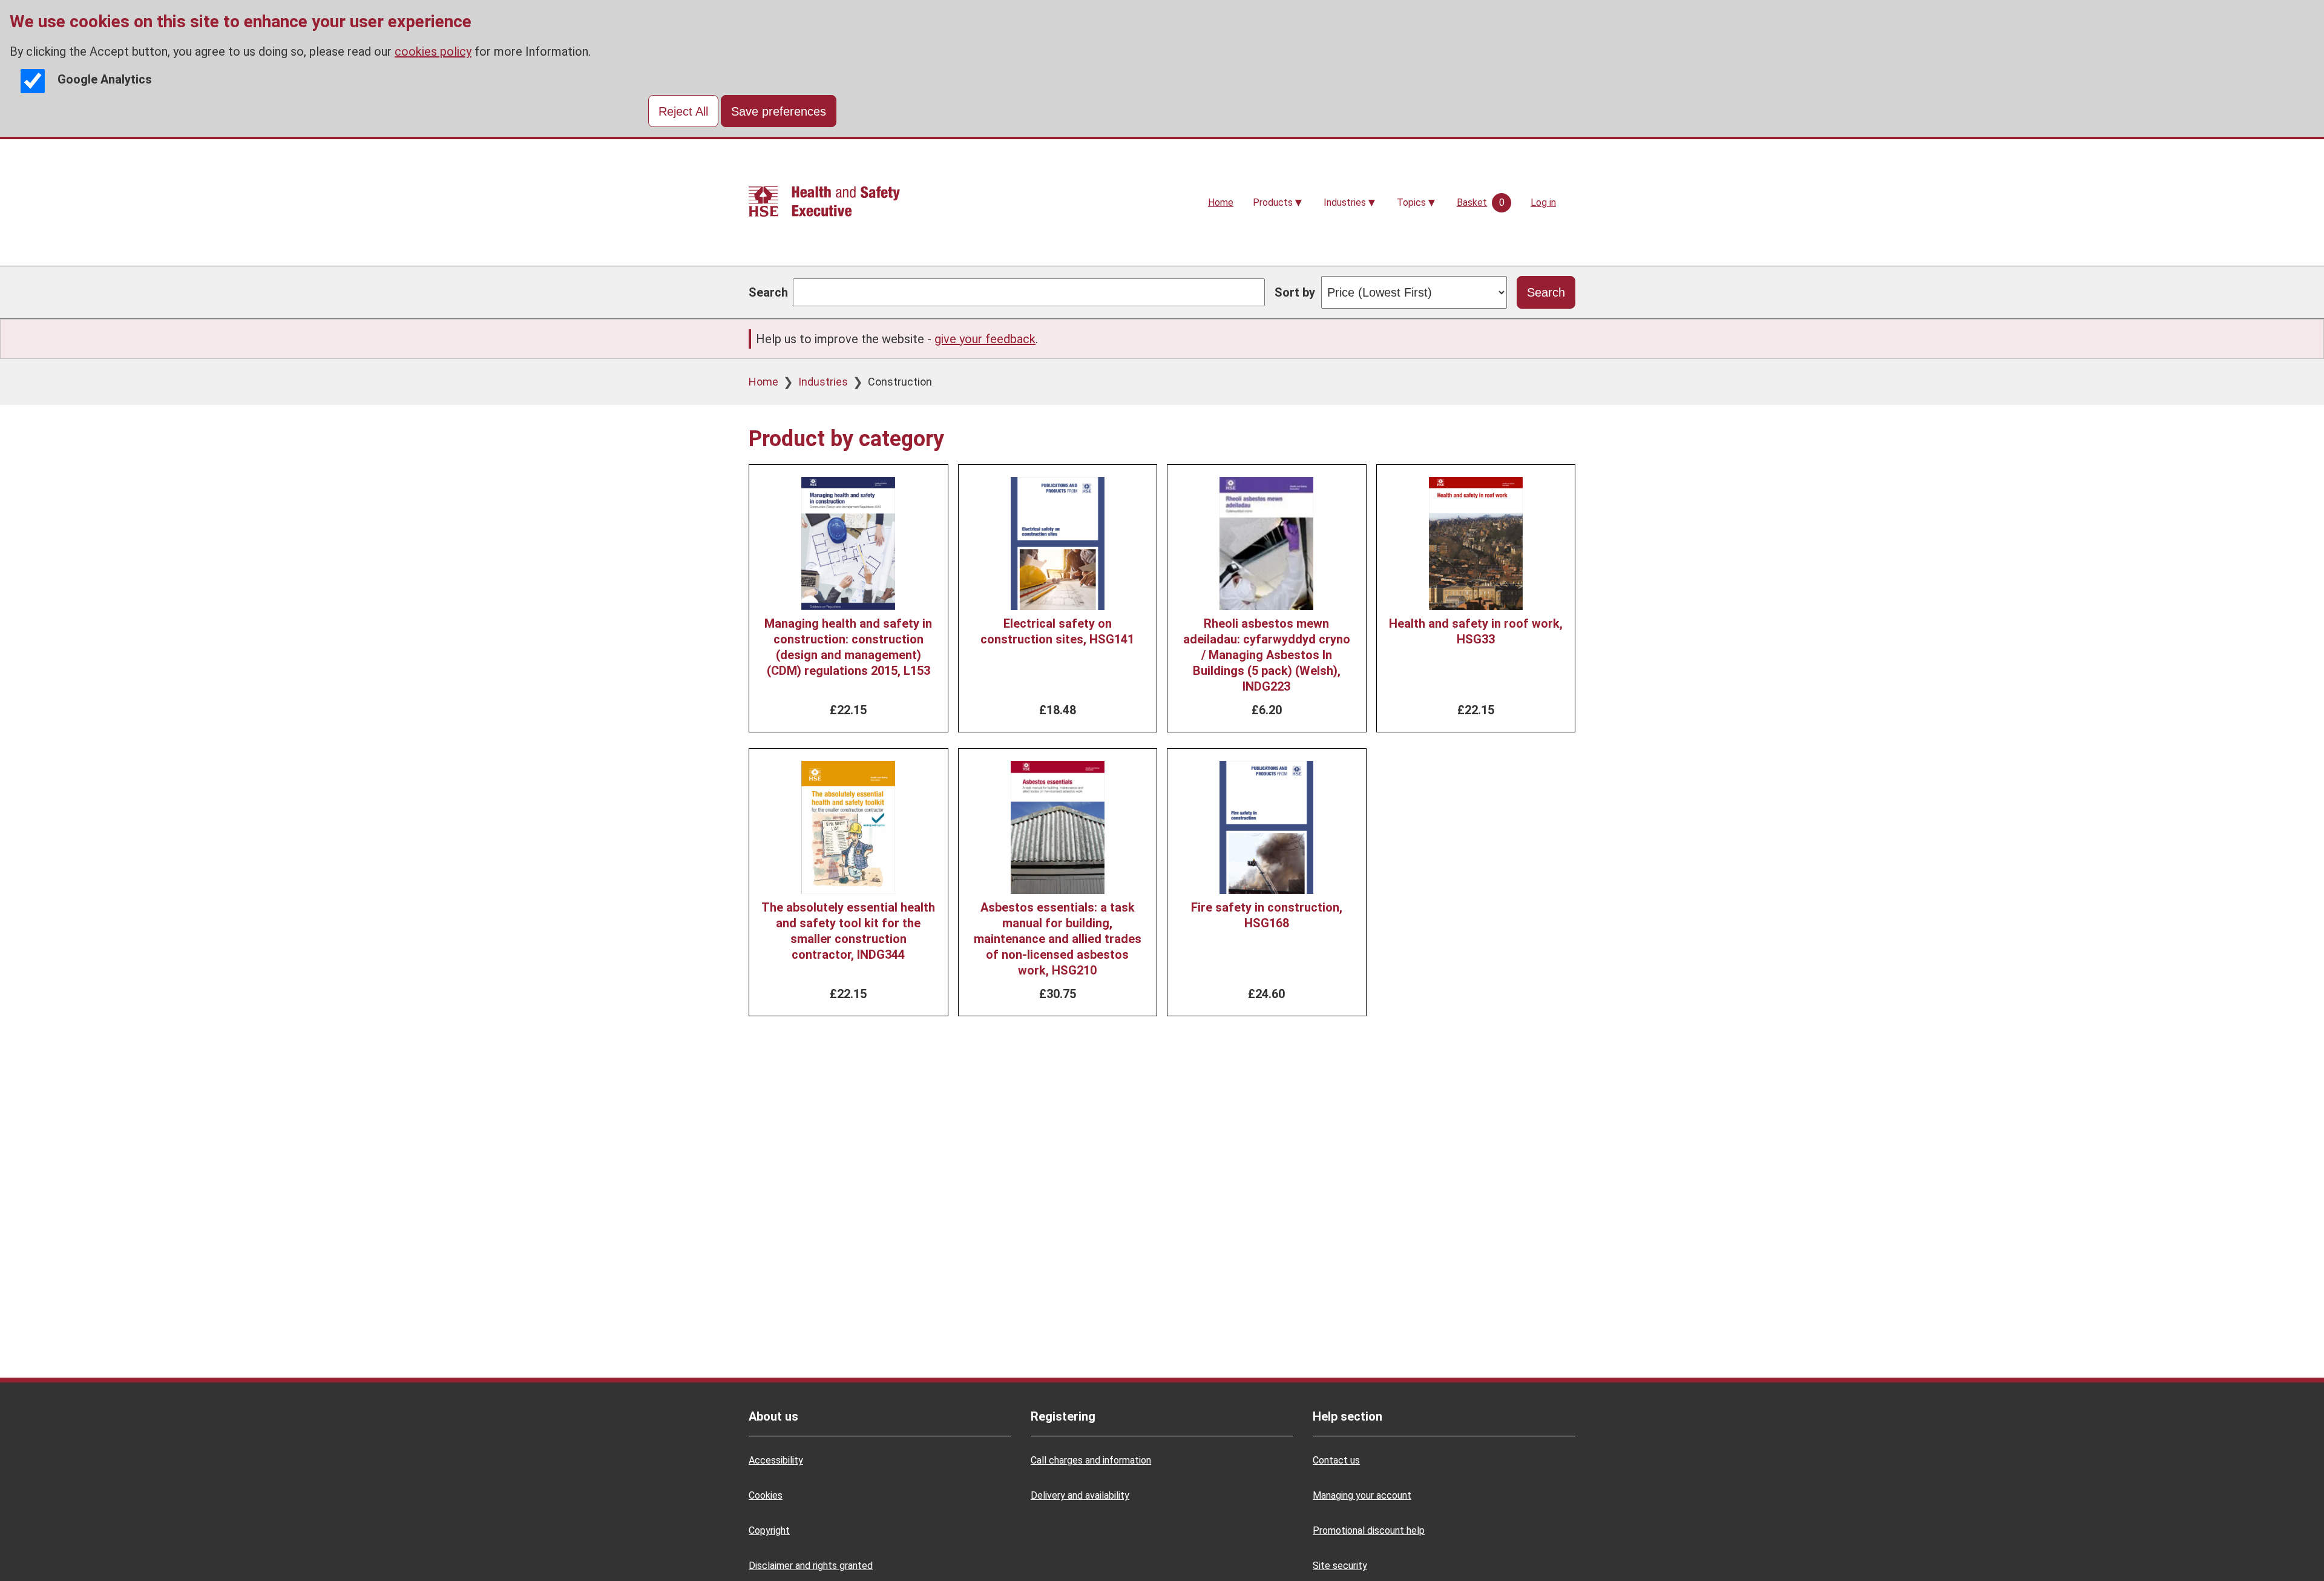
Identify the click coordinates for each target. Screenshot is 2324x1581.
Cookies (766, 1495)
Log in (1543, 202)
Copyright (769, 1530)
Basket (1472, 202)
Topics (1411, 202)
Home (1220, 202)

....................

**About this task:**
Output every line above exactly as it stands, and drop any picture.

**Response:**
Identify the click coordinates for each target. Screenshot is 2324x1581.
Cookies (766, 1495)
Log in (1543, 202)
Copyright (769, 1530)
Basket (1472, 202)
Topics (1411, 202)
Home (1220, 202)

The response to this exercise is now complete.